:: RECORD EXTRACTS ::

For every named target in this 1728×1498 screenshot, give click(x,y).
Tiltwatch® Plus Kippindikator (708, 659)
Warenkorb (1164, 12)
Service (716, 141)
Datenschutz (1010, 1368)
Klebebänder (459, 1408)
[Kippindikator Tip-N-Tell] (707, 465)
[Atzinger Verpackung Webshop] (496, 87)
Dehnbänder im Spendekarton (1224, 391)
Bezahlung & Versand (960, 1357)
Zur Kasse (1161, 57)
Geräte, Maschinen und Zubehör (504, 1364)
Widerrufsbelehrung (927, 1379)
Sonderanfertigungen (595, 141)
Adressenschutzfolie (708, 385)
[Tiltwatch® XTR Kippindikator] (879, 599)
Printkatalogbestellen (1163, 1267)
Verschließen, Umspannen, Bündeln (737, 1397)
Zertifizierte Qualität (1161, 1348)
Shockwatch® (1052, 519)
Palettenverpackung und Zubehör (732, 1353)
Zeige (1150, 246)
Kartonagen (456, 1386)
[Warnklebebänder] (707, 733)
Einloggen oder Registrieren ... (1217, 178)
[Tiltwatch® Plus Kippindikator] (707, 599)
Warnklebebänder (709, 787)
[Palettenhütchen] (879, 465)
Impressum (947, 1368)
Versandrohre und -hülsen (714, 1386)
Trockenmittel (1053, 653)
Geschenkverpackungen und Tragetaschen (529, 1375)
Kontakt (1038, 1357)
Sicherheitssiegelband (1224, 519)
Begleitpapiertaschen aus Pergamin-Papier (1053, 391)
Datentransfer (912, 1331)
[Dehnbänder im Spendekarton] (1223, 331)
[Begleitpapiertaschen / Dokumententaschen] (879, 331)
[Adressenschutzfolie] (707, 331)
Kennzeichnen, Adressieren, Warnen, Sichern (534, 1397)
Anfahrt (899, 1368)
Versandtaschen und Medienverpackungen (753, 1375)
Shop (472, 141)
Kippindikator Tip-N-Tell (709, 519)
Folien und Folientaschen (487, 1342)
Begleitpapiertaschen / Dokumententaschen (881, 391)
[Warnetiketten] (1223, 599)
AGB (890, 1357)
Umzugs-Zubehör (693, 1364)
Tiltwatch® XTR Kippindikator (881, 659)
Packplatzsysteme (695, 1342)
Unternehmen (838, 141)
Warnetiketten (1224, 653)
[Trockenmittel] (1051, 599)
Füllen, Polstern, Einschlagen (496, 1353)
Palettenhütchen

:::

Everything from the line with "Warenkorb (1164, 12)" through the line with "Shockwatch® (1052, 519)" should be written out exactly as it appears above, end lines included, and nothing outside that range.

YOUR SOLUTION:
Warenkorb (1164, 12)
Service (716, 141)
Datenschutz (1010, 1368)
Klebebänder (459, 1408)
[Kippindikator Tip-N-Tell] (707, 465)
[Atzinger Verpackung Webshop] (496, 87)
Dehnbänder im Spendekarton (1224, 391)
Bezahlung & Versand (960, 1357)
Zur Kasse (1161, 57)
Geräte, Maschinen und Zubehör (504, 1364)
Widerrufsbelehrung (927, 1379)
Sonderanfertigungen (595, 141)
Adressenschutzfolie (708, 385)
[Tiltwatch® XTR Kippindikator] (879, 599)
Printkatalogbestellen (1163, 1267)
Verschließen, Umspannen, Bündeln (737, 1397)
Zertifizierte Qualität (1161, 1348)
Shockwatch® (1052, 519)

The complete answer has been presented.